The 3 months correlation between Century and Bank is 0.73. Overlapping area represents the amount of risk that can be diversified away by holding Century Pacific Food and Bank of the in the same portfolio, assuming nothing else is changed. The correlation between historical prices or returns on Bank of the and Century Pacific is a relative statistical measure of the degree to which these equity instruments tend to move together. The correlation coefficient measures the extent to which returns on Century Pacific Food are associated (or correlated) with Bank of the. Values of the correlation coefficient range from -1 to +1, where. The correlation of zero (0) is possible when the price movement of Bank of the has no effect on the direction of Century Pacific i.e., Century Pacific and Bank of the go up and down completely randomly.

Pair Corralation between Century Pacific and Bank of the

Assuming the 90 days trading horizon Century Pacific Food is expected to generate 1.15 times more return on investment than Bank of the. However, Century Pacific is 1.15 times more volatile than Bank of the. It trades about 0.07 of its potential returns per unit of risk. Bank of the is currently generating about 0.05 per unit of risk. If you would invest  3,534  in Century Pacific Food on August 27, 2024 and sell it today you would earn a total of  616.00  from holding Century Pacific Food or generate 17.43% return on investment over 90 days.
Time Period3 Months [change]
DirectionMoves Together 
StrengthSignificant
Accuracy100.0%
ValuesDaily Returns

Century Pacific Food  vs.  Bank of the

 Performance 
       Timeline  
Century Pacific Food 

Risk-Adjusted Performance

10 of 100

 
Weak
 
Strong
OK
Compared to the overall equity markets, risk-adjusted returns on investments in Century Pacific Food are ranked lower than 10 (%) of all global equities and portfolios over the last 90 days. In spite of comparatively unsteady basic indicators, Century Pacific unveiled solid returns over the last few months and may actually be approaching a breakup point.
Bank of the 

Risk-Adjusted Performance

2 of 100

 
Weak
 
Strong
Weak
Compared to the overall equity markets, risk-adjusted returns on investments in Bank of the are ranked lower than 2 (%) of all global equities and portfolios over the last 90 days.
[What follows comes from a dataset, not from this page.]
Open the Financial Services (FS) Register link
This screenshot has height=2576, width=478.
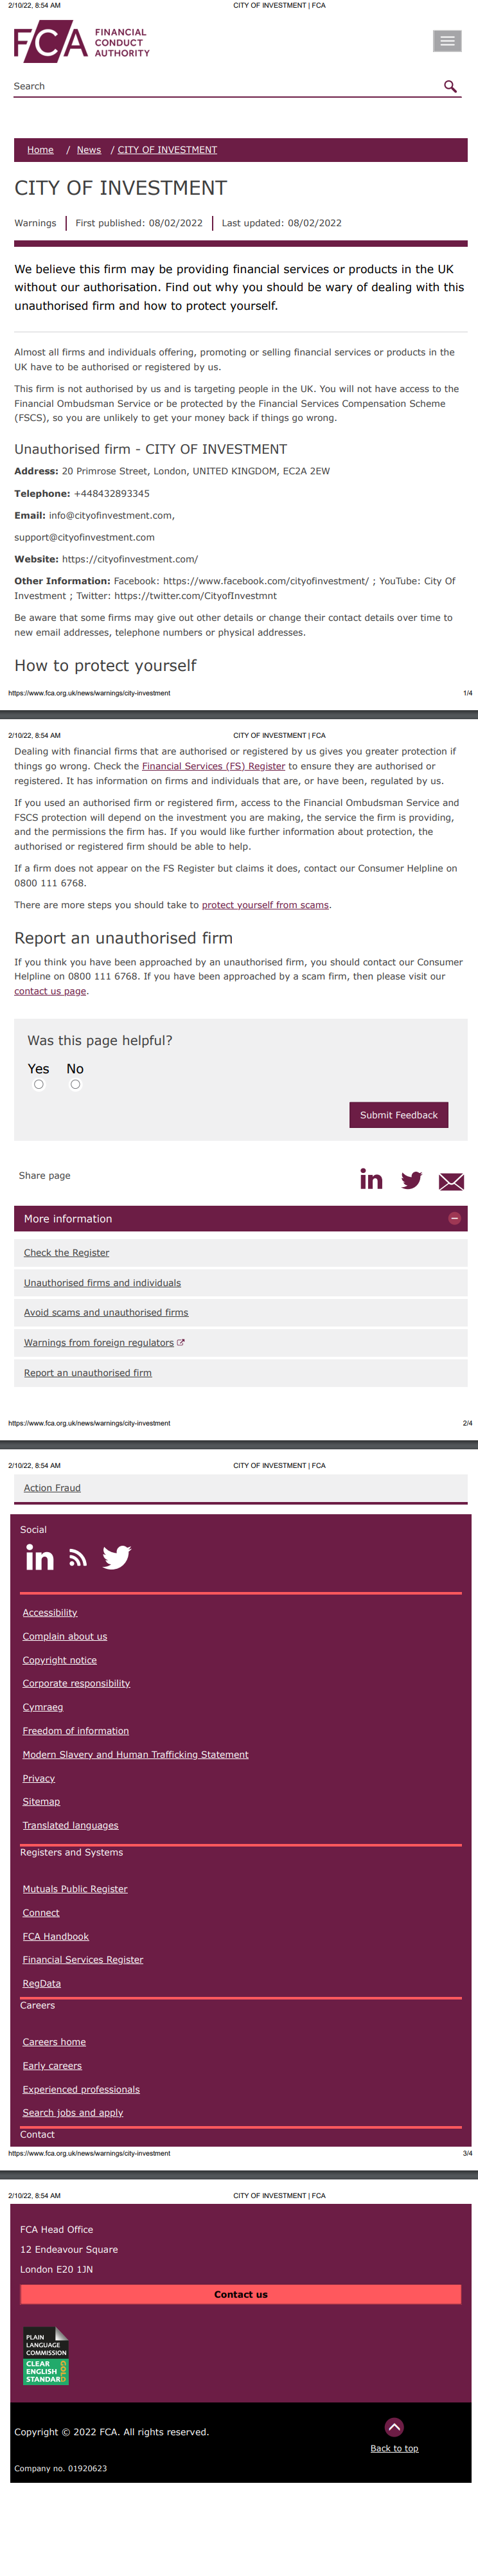click(x=213, y=766)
In spite of rather sound technical and fundamental indicators, Bank of the is not utilizing all of its potentials. The latest stock price tumult, may contribute to shorter-term losses for the shareholders.

Century Pacific and Bank of the Volatility Contrast

   Predicted Return Density   
       Returns  

Pair Trading with Century Pacific and Bank of the

The main advantage of trading using opposite Century Pacific and Bank of the positions is that it hedges away some unsystematic risk. Because of two separate transactions, even if Century Pacific position performs unexpectedly, Bank of the can make up some of the losses. Pair trading also minimizes risk from directional movements in the market. For example, if an entire industry or sector drops because of unexpected headlines, the short position in Bank of the will offset losses from the drop in Bank of the's long position.
The idea behind Century Pacific Food and Bank of the pairs trading is to make the combined position market-neutral, meaning the overall market's direction will not affect its win or loss (or potential downside or upside). This can be achieved by designing a pairs trade with two highly correlated stocks or equities that operate in a similar space or sector, making it possible to obtain profits through simple and relatively low-risk investment.
Check out your portfolio center.
Note that this page's information should be used as a complementary analysis to find the right mix of equity instruments to add to your existing portfolios or create a brand new portfolio. You can also try the ETF Categories module to list of ETF categories grouped based on various criteria, such as the investment strategy or type of investments.